Seasoned pilot and passenger died instantly in Ballito microlight crash - CAA report
An experienced commercial pilot and his passenger died on impact shortly after they took off in a microlight in Ballito, north of Durban, last month, a preliminary accident report by the Civil Aviation Authority (CAA) has found.
Air Mauritius captain and SAAF veteran Alan Slade and passenger Leon Meiring died in the microlight accident on March 17.
According to the report, the duo took off from the Ballito Airfield to “perform an introductory flight operation” as Meiring was interested in microlight flying lessons.
The flight was scheduled to take about 30 minutes. When Slade and Meiring did not return after 40 minutes, the Approved Training Organisation (ATO) started a search.
The microlight was later found to have crashed about 165m north of the airfield on a nearby sugar cane farm.
“Medical officers reported that they found the pilot and the passenger seated in their respective seats with their seat belts on,” says the report.
The report states that despite them wearing seat harnesses, “the injuries sustained were not survivable due to the manner in which the microlight impacted the ground”.
“The microlight was destroyed by impact forces.
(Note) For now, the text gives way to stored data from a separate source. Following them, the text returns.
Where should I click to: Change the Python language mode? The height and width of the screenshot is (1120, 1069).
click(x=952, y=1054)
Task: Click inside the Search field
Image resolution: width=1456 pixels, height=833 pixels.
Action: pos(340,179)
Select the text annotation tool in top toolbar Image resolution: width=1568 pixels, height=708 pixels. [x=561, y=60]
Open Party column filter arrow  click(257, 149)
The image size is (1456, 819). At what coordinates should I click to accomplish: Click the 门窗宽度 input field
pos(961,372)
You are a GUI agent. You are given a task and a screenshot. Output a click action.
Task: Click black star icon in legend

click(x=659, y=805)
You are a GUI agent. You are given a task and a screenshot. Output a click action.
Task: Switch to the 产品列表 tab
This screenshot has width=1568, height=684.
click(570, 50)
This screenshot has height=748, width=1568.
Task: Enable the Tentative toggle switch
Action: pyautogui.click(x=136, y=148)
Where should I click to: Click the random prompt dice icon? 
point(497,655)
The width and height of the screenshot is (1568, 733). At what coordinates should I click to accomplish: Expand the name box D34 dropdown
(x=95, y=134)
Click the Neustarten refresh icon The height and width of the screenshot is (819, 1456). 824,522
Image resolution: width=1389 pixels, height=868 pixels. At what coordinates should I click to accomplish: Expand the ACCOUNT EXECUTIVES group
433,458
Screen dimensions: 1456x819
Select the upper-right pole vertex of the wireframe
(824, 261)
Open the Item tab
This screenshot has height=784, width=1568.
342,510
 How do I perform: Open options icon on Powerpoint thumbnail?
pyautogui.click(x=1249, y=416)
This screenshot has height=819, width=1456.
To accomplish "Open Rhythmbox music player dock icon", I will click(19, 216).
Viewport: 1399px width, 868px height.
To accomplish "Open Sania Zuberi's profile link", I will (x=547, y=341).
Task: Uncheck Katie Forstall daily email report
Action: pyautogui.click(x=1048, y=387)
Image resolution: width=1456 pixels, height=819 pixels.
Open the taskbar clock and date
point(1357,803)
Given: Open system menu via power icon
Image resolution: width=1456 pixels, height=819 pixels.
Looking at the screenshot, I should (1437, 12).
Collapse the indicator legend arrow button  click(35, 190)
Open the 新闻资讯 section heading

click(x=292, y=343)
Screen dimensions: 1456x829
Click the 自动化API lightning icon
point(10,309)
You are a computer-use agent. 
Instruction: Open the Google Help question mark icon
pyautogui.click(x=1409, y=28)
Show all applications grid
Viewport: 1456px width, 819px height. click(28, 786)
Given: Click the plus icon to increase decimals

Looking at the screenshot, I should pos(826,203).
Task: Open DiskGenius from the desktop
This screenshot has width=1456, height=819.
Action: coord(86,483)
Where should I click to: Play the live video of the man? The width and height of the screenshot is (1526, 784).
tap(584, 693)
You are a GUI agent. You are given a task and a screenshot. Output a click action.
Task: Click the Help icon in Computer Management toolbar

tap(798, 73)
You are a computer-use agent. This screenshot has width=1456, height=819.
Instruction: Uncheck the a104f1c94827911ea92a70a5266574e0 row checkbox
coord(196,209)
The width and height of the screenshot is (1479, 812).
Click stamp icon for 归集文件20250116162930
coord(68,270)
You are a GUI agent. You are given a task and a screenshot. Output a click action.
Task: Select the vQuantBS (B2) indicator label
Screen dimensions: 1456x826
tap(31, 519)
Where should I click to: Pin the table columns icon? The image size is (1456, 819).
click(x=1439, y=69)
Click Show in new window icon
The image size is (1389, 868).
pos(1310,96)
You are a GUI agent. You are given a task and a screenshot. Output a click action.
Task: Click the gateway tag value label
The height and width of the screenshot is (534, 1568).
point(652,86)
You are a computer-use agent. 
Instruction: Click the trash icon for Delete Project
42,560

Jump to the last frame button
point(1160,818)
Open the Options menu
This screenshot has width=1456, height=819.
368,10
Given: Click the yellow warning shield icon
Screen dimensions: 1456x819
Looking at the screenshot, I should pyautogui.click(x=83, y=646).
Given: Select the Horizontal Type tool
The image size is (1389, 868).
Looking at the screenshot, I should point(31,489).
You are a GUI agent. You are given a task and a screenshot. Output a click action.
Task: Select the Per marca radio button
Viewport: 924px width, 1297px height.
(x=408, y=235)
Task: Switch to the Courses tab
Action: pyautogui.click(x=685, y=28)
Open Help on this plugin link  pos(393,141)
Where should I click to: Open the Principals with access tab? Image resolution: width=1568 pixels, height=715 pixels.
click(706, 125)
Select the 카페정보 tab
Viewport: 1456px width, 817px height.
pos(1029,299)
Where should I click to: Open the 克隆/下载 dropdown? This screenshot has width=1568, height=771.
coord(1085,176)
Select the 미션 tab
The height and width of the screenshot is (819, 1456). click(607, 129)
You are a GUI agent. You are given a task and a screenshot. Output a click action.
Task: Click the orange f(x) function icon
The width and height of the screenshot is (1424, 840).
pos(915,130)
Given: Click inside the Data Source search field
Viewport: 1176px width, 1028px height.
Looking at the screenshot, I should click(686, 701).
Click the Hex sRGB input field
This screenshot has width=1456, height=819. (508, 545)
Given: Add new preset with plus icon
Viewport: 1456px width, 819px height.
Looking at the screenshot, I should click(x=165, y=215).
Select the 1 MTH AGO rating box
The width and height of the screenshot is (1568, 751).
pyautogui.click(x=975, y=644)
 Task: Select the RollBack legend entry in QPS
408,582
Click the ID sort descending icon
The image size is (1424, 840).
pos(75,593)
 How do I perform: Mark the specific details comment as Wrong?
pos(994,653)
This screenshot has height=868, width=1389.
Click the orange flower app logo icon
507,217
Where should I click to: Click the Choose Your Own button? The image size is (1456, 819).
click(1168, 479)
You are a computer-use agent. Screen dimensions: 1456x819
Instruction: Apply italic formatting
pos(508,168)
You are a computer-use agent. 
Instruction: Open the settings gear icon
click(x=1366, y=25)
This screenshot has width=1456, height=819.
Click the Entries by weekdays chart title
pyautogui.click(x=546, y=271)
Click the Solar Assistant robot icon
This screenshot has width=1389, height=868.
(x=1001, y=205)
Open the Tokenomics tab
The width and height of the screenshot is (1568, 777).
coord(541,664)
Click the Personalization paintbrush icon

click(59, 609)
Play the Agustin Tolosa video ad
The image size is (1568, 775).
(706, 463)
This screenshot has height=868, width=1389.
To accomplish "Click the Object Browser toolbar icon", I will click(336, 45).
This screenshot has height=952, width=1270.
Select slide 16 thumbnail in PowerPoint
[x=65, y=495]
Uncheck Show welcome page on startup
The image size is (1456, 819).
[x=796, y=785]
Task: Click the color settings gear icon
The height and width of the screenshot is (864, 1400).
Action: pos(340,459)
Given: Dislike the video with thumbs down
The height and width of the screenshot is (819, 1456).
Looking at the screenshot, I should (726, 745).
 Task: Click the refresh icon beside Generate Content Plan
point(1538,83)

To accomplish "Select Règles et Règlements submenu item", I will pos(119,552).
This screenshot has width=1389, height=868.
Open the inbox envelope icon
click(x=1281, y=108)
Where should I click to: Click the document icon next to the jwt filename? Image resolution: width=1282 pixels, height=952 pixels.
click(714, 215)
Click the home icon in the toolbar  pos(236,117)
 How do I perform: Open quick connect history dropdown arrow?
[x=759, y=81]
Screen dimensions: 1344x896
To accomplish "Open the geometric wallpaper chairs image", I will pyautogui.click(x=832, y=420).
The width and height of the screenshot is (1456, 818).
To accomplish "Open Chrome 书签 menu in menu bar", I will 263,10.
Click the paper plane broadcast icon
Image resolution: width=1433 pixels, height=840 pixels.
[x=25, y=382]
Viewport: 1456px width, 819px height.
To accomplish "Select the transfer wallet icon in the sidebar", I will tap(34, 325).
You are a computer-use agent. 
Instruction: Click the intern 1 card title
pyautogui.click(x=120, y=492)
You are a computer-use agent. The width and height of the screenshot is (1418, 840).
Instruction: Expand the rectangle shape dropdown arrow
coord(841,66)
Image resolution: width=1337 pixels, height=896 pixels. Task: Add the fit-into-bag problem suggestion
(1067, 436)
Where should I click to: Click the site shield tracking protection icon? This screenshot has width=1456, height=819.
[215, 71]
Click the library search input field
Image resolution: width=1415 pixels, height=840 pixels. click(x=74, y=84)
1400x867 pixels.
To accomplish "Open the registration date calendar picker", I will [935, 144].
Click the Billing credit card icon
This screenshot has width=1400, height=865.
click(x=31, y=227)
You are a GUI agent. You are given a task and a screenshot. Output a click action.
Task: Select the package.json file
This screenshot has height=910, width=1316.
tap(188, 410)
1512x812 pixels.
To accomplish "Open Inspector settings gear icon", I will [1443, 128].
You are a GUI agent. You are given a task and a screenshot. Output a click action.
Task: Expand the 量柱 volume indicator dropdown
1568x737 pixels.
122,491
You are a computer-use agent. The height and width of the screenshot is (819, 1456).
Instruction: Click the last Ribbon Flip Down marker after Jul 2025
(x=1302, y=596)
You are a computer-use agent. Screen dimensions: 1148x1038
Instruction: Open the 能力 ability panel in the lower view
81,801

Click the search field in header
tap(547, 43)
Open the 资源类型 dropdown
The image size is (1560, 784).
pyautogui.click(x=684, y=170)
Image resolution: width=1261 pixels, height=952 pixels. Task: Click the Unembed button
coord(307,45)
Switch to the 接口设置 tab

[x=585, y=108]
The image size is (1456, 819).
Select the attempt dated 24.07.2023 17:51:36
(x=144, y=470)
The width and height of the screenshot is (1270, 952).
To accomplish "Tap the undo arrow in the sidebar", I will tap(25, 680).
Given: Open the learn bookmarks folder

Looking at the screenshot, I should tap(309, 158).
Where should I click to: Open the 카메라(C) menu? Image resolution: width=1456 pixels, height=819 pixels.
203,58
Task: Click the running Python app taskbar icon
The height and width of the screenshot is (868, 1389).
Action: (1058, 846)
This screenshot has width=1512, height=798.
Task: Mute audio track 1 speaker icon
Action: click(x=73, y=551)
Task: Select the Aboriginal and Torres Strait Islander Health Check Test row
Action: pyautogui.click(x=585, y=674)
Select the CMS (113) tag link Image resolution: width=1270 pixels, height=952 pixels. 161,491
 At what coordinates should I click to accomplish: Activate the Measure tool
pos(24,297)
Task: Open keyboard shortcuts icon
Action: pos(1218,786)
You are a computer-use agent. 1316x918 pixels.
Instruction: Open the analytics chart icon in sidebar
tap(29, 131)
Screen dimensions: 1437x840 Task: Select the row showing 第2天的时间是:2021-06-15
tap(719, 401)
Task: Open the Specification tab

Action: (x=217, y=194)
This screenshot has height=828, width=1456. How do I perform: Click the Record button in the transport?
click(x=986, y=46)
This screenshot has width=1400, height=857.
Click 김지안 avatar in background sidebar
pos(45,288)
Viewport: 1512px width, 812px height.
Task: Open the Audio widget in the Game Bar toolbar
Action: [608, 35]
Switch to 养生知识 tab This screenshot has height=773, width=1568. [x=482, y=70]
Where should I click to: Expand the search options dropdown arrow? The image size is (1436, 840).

The microlight impacted the ground shortly after take-off while engaged in an introductory flight, resulting in a crash which destroyed the microlight and fatally injuring both the pilot and student pilot.”
The report finds that there was sufficient fuel at the time of the accident and weather conditions were not a factor.
“The damage on the propeller blades indicated that the engine was producing power at the time of impact.”
The report also shows that Slade had a valid commercial pilot's licence, with nearly 22,000 hours of flying time, and that the microlight was issued with an authority to fly certificate which would have expired in January next year.
“The investigation is ongoing and the investigator/s will be looking into other aspects of this occurrence which may or may not have safety implications.”